July 4, 2017 at 3:34 pm #1371TTTTT
ParticipantSaw the urologist again today.
It’s now 7 weeks post-urethroplasty. Flow has basically halved since my last visit. And now I’m retaining 300mL or so in my bladder. Fun times.
Doc is gonna do a cystoscopy as soon as he can. He basically presented me with 3 options depending on what he finds;
1) Urethrotomy
2) Buccal mucosa urethroplasty
3) Inserting a stent into the urethra.
I don’t like the idea of the stent, but the doc was leaning heavily towards this option. on the plus side, I wouldn’t have to take any time off work, and it’s a simple day op. I’m just worried about it getting dislodged, or causing discomfort, or whatever. Especially considering I do weight training sometimes.
I’m anxious to see what the cystoscopy reveals. Maybe the catheter screwed something up, maybe the surgery site got infected, who knows. just a waiting game now. Hopefully my waterworks don’t completely cease to function in the meantime.

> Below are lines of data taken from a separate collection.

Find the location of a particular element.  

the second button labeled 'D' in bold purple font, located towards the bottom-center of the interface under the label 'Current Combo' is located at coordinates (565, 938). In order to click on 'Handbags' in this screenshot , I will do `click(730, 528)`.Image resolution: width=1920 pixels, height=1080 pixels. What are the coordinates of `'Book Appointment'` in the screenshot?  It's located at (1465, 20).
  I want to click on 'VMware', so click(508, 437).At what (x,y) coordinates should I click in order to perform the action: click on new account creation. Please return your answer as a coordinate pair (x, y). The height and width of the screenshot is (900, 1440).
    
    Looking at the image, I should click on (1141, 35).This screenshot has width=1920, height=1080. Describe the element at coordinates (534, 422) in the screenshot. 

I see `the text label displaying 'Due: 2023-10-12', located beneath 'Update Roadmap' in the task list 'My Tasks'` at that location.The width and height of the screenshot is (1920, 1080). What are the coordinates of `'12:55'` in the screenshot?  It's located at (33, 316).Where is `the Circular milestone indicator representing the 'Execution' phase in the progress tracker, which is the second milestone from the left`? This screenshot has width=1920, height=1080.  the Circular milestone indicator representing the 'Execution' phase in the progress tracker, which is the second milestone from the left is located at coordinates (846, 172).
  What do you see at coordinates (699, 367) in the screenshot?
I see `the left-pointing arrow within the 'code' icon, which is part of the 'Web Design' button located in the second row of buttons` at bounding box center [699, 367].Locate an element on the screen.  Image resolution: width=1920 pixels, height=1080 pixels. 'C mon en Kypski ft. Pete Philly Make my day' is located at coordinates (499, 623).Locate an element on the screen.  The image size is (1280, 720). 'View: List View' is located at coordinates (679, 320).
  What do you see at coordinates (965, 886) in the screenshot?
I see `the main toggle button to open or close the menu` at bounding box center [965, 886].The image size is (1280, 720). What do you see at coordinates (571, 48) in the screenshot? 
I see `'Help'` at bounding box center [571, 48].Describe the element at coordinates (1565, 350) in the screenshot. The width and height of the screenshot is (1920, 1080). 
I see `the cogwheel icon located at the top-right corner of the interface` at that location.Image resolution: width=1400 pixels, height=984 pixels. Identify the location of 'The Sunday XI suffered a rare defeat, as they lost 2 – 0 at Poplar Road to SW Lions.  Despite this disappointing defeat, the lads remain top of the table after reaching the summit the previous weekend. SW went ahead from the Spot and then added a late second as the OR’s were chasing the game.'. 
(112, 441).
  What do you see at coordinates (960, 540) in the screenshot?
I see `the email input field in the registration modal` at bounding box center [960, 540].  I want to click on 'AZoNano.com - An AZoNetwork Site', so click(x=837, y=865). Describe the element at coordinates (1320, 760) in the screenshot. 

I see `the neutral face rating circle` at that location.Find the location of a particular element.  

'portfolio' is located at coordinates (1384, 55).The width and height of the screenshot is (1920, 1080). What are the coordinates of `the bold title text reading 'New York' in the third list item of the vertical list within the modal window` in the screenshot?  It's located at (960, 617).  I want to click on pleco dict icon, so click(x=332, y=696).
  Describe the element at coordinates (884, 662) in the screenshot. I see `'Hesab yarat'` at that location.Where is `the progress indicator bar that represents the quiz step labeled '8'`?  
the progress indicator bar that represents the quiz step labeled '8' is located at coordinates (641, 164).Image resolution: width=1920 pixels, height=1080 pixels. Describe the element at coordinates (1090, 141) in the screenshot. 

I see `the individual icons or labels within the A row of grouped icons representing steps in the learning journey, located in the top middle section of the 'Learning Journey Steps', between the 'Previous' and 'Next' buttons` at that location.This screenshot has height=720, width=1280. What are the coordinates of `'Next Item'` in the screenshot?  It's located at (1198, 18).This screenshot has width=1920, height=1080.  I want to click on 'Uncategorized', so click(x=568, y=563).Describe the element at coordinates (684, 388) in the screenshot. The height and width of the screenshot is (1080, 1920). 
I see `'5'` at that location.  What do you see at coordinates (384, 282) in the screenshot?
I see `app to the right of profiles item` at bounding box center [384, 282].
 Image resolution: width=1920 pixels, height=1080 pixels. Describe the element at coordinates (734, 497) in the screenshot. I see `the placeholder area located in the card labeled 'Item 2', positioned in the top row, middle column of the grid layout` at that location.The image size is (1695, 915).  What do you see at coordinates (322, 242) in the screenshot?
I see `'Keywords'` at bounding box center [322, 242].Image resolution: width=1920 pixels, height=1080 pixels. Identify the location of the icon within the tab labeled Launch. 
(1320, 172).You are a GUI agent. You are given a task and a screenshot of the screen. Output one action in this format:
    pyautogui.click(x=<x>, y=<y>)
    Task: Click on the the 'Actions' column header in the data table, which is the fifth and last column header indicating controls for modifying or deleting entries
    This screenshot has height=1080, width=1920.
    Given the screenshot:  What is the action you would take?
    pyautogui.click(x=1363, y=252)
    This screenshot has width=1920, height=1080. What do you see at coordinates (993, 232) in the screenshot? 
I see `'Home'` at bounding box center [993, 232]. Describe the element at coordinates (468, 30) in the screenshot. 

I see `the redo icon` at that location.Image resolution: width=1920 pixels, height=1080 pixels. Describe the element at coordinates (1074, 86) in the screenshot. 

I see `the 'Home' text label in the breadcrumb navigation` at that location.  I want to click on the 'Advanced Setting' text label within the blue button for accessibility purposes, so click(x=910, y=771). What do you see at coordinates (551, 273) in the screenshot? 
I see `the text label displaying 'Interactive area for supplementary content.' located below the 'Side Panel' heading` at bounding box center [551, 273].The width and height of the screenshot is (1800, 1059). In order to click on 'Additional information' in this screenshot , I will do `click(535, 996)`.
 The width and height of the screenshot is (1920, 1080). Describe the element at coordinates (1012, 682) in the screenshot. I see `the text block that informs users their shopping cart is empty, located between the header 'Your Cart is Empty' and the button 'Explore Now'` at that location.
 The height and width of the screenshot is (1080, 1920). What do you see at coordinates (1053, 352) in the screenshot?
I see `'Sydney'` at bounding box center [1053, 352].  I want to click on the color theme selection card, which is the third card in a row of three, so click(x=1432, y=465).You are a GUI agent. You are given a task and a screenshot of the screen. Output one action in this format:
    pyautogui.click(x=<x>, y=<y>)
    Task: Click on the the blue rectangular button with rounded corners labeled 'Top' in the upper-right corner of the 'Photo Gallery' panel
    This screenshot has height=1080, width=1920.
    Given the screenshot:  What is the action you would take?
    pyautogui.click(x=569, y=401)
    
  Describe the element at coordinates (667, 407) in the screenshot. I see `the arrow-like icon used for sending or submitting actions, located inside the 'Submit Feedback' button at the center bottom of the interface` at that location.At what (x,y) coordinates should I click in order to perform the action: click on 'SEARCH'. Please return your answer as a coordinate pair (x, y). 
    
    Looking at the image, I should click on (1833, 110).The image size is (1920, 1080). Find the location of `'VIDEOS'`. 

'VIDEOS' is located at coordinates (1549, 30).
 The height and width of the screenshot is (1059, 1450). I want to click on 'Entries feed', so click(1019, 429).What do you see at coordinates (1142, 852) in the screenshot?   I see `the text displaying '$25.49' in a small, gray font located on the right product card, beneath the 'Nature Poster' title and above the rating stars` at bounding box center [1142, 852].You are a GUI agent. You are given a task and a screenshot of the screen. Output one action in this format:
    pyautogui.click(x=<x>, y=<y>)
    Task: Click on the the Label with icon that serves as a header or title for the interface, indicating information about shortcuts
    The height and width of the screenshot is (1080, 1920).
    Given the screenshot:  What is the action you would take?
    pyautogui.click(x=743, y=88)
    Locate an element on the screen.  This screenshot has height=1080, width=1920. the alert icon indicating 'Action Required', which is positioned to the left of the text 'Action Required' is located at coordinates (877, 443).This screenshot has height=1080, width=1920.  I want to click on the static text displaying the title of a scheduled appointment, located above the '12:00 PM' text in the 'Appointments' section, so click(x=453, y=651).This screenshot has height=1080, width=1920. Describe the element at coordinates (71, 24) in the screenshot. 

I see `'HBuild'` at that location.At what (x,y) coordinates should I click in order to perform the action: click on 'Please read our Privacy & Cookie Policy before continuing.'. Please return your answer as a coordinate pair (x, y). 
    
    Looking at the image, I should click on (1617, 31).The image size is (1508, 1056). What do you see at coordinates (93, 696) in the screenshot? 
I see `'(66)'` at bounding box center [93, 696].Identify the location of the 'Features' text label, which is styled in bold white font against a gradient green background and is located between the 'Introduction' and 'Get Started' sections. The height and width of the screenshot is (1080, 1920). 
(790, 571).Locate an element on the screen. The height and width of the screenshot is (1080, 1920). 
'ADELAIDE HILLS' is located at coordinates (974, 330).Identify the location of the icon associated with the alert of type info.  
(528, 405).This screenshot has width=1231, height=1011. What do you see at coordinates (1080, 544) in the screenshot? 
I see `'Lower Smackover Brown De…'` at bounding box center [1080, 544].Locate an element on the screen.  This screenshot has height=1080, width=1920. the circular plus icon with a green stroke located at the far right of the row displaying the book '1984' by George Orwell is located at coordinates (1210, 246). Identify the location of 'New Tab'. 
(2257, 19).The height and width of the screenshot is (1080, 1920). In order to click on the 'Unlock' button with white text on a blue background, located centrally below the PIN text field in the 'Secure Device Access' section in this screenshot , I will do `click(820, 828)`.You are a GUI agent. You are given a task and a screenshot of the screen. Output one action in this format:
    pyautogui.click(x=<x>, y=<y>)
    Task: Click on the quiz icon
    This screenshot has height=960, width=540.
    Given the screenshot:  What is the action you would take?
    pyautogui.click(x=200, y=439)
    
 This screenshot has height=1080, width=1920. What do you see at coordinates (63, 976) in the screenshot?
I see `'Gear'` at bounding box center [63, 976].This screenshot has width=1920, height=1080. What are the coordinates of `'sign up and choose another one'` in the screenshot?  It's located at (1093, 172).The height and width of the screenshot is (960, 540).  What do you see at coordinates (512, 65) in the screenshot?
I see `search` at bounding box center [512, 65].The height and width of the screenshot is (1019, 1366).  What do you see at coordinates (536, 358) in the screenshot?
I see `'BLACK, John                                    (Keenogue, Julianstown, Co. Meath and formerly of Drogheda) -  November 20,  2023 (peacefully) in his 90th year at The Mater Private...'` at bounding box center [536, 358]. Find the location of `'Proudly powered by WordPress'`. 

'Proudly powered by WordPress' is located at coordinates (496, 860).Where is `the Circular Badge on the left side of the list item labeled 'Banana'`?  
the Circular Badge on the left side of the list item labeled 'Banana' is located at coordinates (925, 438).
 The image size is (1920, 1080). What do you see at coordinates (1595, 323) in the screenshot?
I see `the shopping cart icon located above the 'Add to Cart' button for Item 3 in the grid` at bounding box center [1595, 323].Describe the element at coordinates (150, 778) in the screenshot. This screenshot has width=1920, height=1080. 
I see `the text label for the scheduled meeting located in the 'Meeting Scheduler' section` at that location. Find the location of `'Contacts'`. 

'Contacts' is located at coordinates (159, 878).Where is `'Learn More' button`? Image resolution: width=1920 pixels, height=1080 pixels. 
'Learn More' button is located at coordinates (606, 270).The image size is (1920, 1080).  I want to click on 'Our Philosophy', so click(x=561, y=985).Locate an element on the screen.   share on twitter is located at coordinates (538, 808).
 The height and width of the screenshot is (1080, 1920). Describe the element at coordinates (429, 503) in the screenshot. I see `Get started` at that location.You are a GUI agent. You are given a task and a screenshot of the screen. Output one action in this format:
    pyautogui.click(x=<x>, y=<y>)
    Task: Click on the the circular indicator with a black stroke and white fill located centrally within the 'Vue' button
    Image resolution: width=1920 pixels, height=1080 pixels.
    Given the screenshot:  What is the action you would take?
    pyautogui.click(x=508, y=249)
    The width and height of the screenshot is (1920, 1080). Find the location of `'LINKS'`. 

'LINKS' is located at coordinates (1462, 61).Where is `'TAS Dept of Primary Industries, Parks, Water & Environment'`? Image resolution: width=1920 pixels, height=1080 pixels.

July 13, 2017 at 9:17 am #1379poortonykrause
ParticipantHi,
I’m very sorry to hear that – I had to go through a urethroplasty as well and the whole process was very difficult. End-to-end urethroplasty has a 99% success rate. If yours did not work out, it is your doctor’s fault. Can I recommend looking up Dr. Gelman in Orange, CA? He did mine (BMG replacement urethroplasty) and it was a success. He is one of the friendliest, professional doctors I have seen as well, and he would answer questions by email or phone anytime of the day or night – literally, I emailed him on a Sunday evening at 9 pm once about a wound healing issue and within minutes he replied asking to see pictures so he could assess whether it was something to be concerned about!
Anyway, I hope you are successful with whatever doctor you choose, but I know the success of this surgery depends a lot on experience and skill.